Zamknij reklame

Otwierając tegoroczne targi iCON Praga Petr Mára stwierdził, że celem całego wydarzenia jest nie tylko prezentacja różnorodnych produktów i usług, ale przede wszystkim pokazanie, jak takie rzeczy działają. A jego słowa doskonale wypełnił pierwszy mówca w sekwencji – Chris Griffiths.

Praktycznie nieznany w czeskim środowisku – wszak miał też swoją premierę na iCON w Czechach – Anglik genialnie pokazał na swoich wykładach, jak wykorzystywać mapy myśli w codziennym życiu osobistym i zawodowym, które może wyglądać zupełnie inaczej, lepiej i dzięki nim bardziej produktywni. Chris Griffiths, bliski współpracownik Tony’ego Buzana, ojca map myśli, powiedział na wstępie, co jest zwykle największym problemem z mapami myśli: że bardzo często są one źle rozumiane i niewłaściwie wykorzystywane.

Jednocześnie, jeśli je opanujesz, są one doskonałym narzędziem zarówno do ćwiczenia pamięci, jak i kreatywności. Według Griffithsa, który działa w branży od dawna i bardzo intensywnie, mapy myśli mogą zwiększyć Twoją produktywność nawet o 20 procent, jeśli odpowiednio uwzględnisz je w swoim przepływie pracy. To dość znacząca liczba, biorąc pod uwagę, że mapy myśli to, z grubsza rzecz ujmując, po prostu kolejny styl robienia notatek. W końcu Chris potwierdził to, stwierdzając, że tak jak wszędzie można robić notatki, tak samo można robić mapy myśli do wszystkiego. Odpowiadał na pytanie, czy istnieje obszar, w którym nie można zastosować map myśli.

Zaletą map myśli jest to, że pomagają w myśleniu i kreatywności. Służy również jako doskonałe narzędzie do zapamiętywania. Na prostych mapach możesz zapisać treść wykładów, treść poszczególnych rozdziałów w książce i inne szczegóły, o których jednak następnego dnia zapomnisz nawet w 80 procentach.
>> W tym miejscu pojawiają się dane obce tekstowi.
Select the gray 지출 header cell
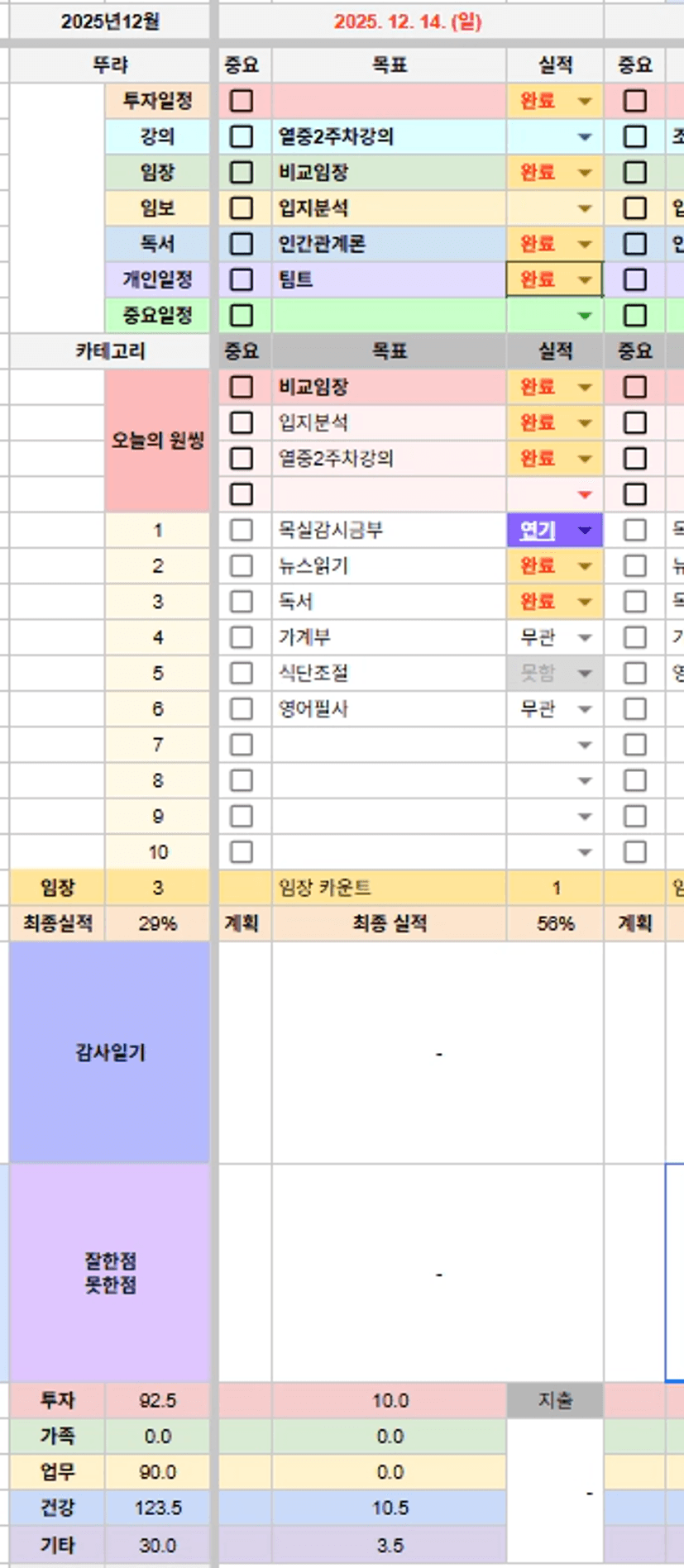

Jeśli jednak każdą ważną część zapiszesz w nowej gałęzi, możesz w dowolnym momencie w przyszłości wrócić do swojej mapy myśli i od razu będziesz wiedział, o co chodzi. Nieocenionym dodatkiem do takich map są różnorodne obrazki i miniatury, na które Twoja pamięć reaguje jeszcze lepiej niż na tekst. W efekcie cała mapa myśli stanowi jeden duży obraz, a mózgowi łatwiej jest ją zapamiętać. Albo żeby później szybciej zapamiętać.

Tworząc mapy myśli, należy pamiętać, że jest to sprawa dość intymna i osobista. Z reguły takie mapy nie działają na kilka osób, ale tylko na tego, który stworzył mapę swoimi myślami. Dlatego nie trzeba się wstydzić rysować w nich wszelkiego rodzaju obrazków, nawet jeśli nie ma się talentu graficznego, bo bardzo skutecznie budzą różne skojarzenia. Mapa myśli jest przeznaczona przede wszystkim dla Ciebie i nie musisz jej nikomu pokazywać.

Ale to nie jest tak, że map myśli w ogóle nie można używać w przypadku większej liczby osób. Dla Griffithsa są one nieocenioną pomocą np. podczas coachingu, kiedy przy pomocy map myśli wspólnie z menedżerami odkrywa ich mocne i słabe strony, nad którymi następnie stara się pracować. W tym momencie na przykład obie strony przynoszą na takie spotkanie mapę myśli i próbują dojść do jakichś wniosków, porównując się nawzajem.

Klasyczne notatki prawdopodobnie mogłyby służyć temu celowi, ale Griffiths zaleca mapy myśli. Dzięki prostym hasłom, z których powinny składać się głównie mapy (nie ma potrzeby długich tekstów w oddziałach), człowiek może ostatecznie dojść do znacznie bardziej szczegółowej i konkretnej analizy, np. własnej osoby. Ta sama zasada dotyczy projektowych map myśli, a także analiz SWOT, gdzie znacznie bardziej produktywne może być stworzenie mapy myśli pod kątem słabych i mocnych stron oraz innych niż zwykłe zapisywanie ich w jasno określonych „koszach” i punktach.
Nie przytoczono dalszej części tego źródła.